Consumers would be evaluated each year to establish if they qualify as a Class A or a Class B consumer.
Identification of the Peak Hours and Reporting Periods
Using market data, as well as information provided by Local Distribution Companies (LDCs), the IESO will identify and publish the five (5) peak hours for the reporting period:
• A transitional reporting period from May 1, to October 31, 2010 would be used for billing purposes starting January 1, 2011 to June 30, 2011.
• Starting on July 1, 2011 the annual reporting period would be established as May 1, 2010 through to April 30, 2011, and continue on this May 1 to April 30 basis for all subsequent years.
The peak hours are the five hours, occurring on different days, in which the greatest number of Megawatts (MW) of electricity were withdrawn by all market participants in Ontario from the IESO-controlled grid.
LDCs would be required to submit the following information to the IESO in respect of the five peak hours:
(i) quantity of embedded generation, and
(ii) volume of electricity distributed to Class A consumers by the distributor and its embedded distributors.
The IESO would publish the total system demand during the peak hours.
Establishing a Peak Demand Factor
The peak demand factor for each Class A consumer will be calculated according to that consumer’s percentage contribution to overall system demand during the five peak hours identified by the IESO. This factor will be determined in order to identify a proportionate share of the total global adjustment cost to be allocated to each Class A consumer.

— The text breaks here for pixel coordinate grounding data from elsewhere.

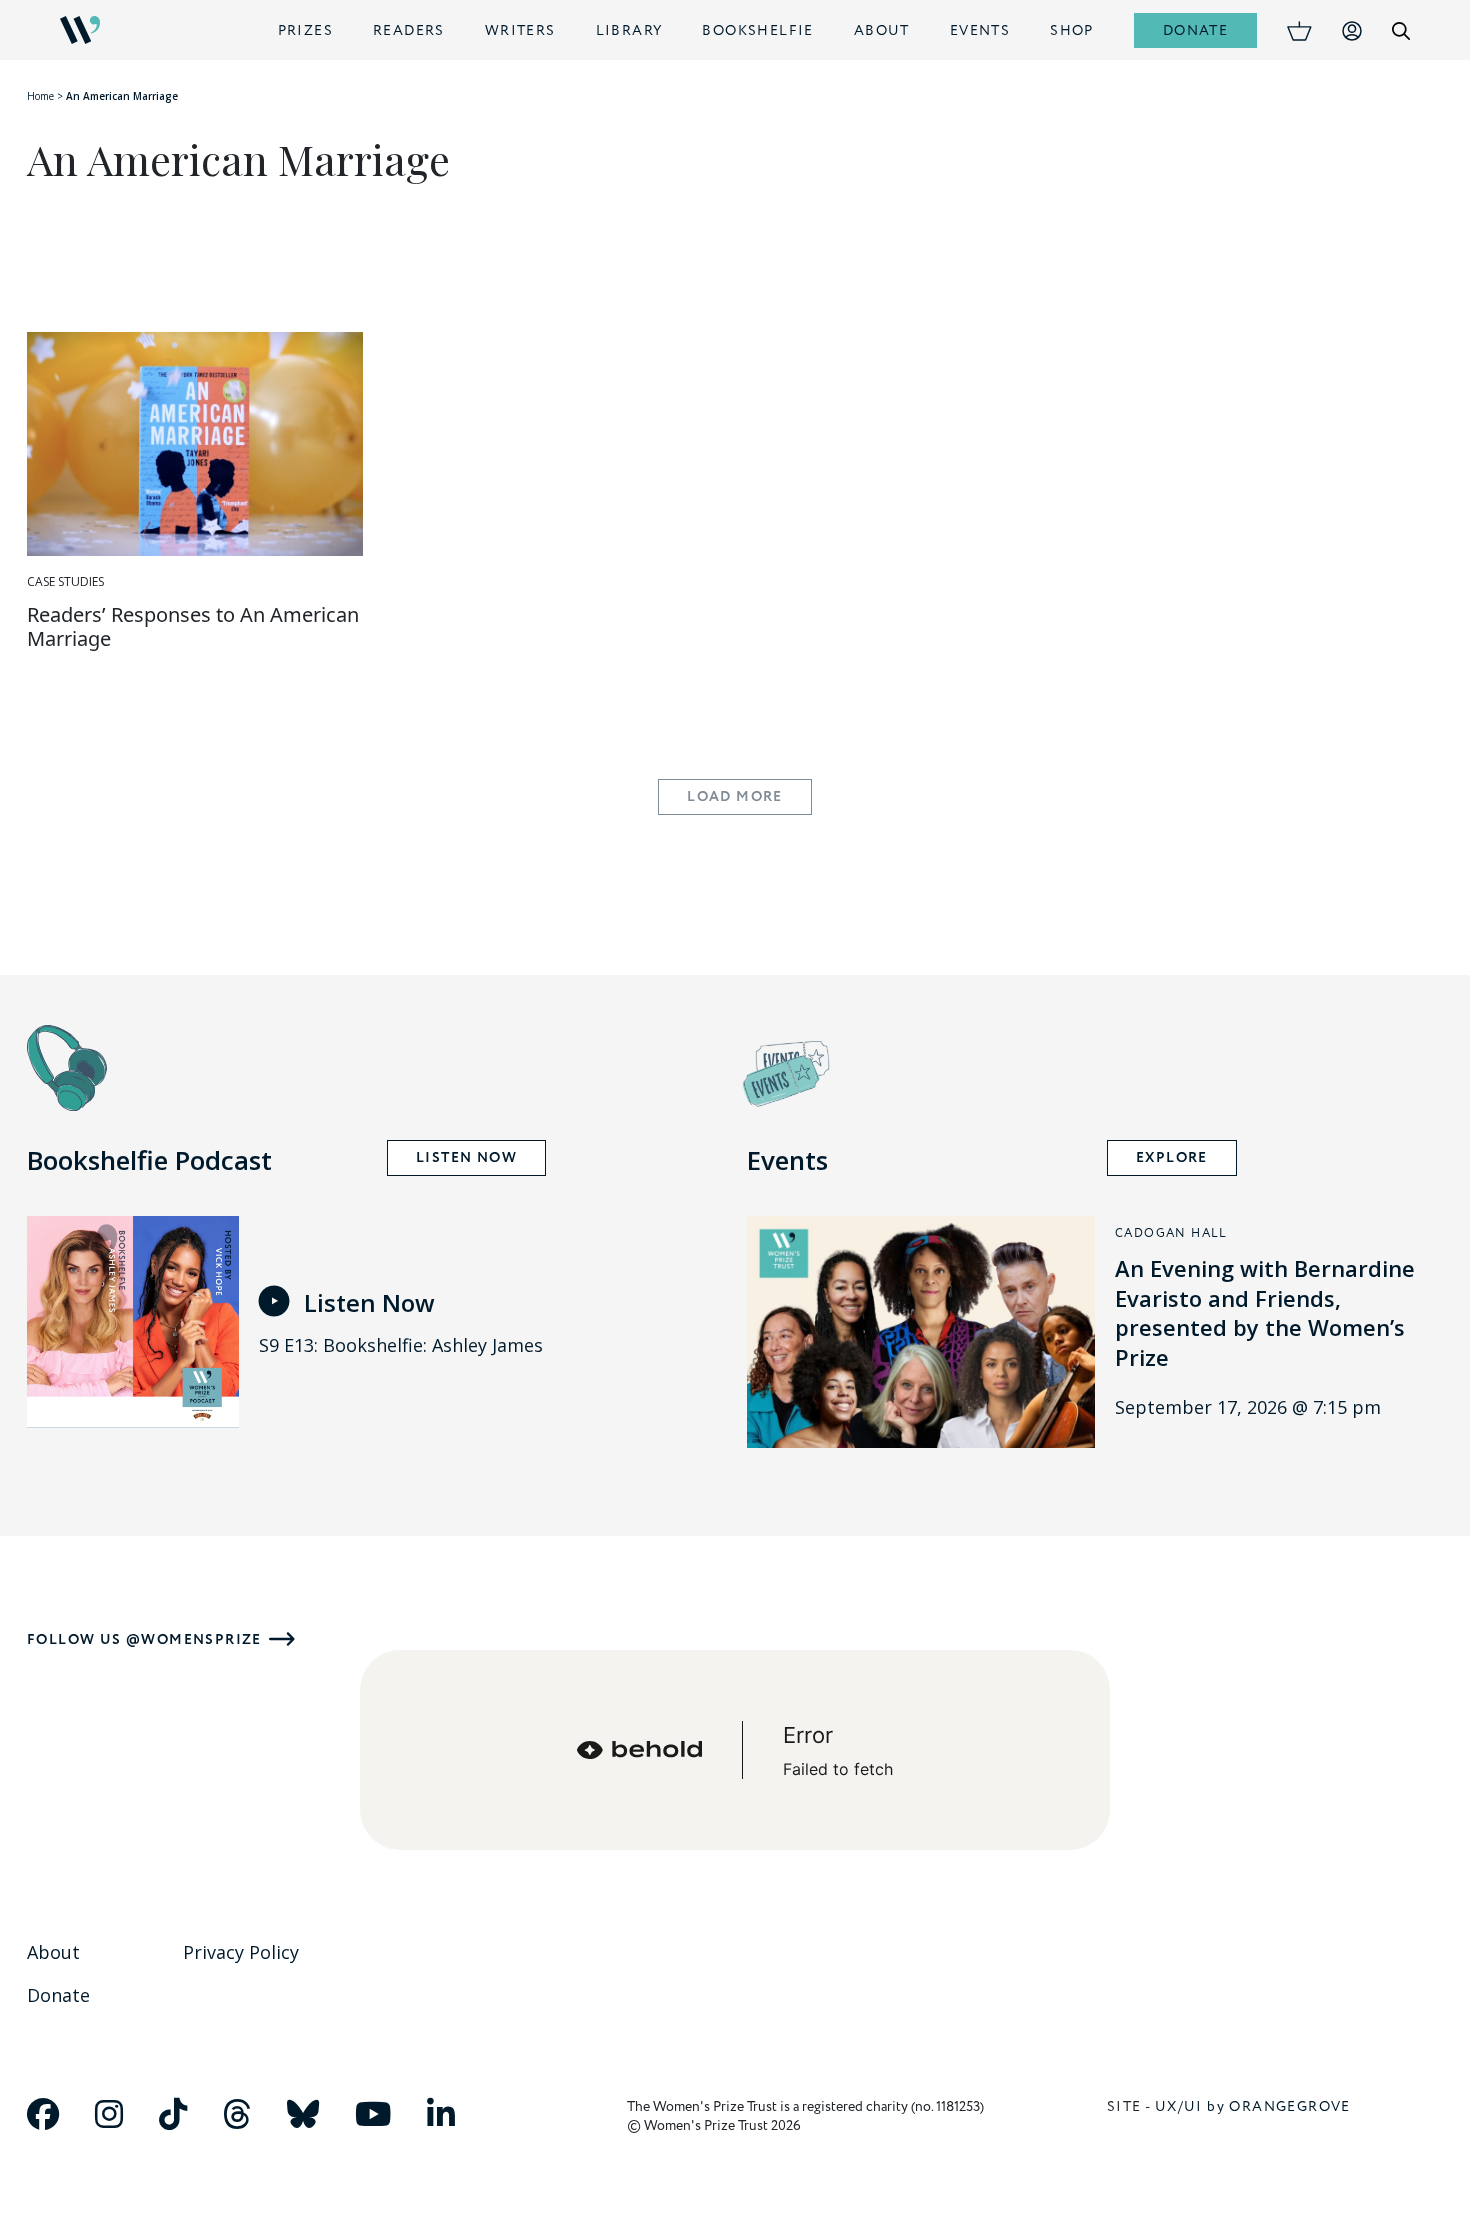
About (882, 30)
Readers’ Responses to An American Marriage (193, 626)
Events (980, 30)
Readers (409, 30)
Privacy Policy (241, 1952)
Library (629, 30)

For example, if a Class A consumer is assessed to be responsible for 1% of peak demand during the reporting period, that consumer will be allocated 1% of the total system-wide global adjustment cost throughout the subsequent billing period.
Class B consumers will be charged (or credited) a global adjustment rate calculated by dividing the remaining total global adjustment cost (i.e. after removing the portion to be paid by class A consumers) by the total volume of consumption from Class B consumers. That is, Class B consumers will continue to be charged (or credited) Global Adjustment on a flat rate basis.
Amendments to Existing Regulation
As previously stated, it is proposed that the current methodology for allocating GA continue until January 1, 2011. However, several amendments to the existing regulation are proposed to update the existing provisions, without imposing substantive changes.
LDC Billing of Global Adjustment to Class B Consumers
It is proposed that distributors be given greater operational flexibility to ensure the global adjustment rate applied to Class B consumers is as accurate as possible. Specifically, an LDC would have the option of billing a customer on an estimated global adjustment rate, or the actual global adjustment rate, subject to certain conditions.
The draft regulation proposes that the global adjustment line which appears on consumers’ bills be consistent on all bills effective January 1, 2011 as 'Global Adjustment’.
Proposed Amendments to Other Regulations
Ontario Regulation 431/04 (Payments Re Section 25.34 of the Act) made under the Electricity Act, 1998 governs certain payments relating to electricity retailers with respect to retail contracts with certain consumers that were entered into on or before November 11, 2002 but does not include a retail contract renewed after December 9, 2002. These retail contracts were overridden by the Electricity Pricing, Conservation and Supply Act, 2002 (Bill 210) that capped the price of electricity, and in 2005, these consumers began paying the Regulated Price Plan rates set by the Ontario Energy Board. O. Reg. 431/04 ensures that retailers continue to receive the contract prices for these consumers during the contract period.
As all contracts are scheduled to expire by the end of 2010, it is proposed that the application of O. Reg. 431/04 would end on January 1, 2011 and the regulation would be revoked on July 1, 2011. Consequential amendments would also be made to Ontario Regulation 430/04 (Payments Re Section 25.33 of the Act) to revoke the provisions of this regulation that deal with these contracts as of July 1, 2011.
Ontario Regulation 48/05 made under the Ontario Energy Board Act, 1998 governed the payment of the Ontario Electricity Financial Corporation’s surplus in 2004-2005 to low volume and designated consumers. It is proposed that O. Reg. 48/05 be revoked on January 1, 2011 as all of the payments under the regulation have been completed.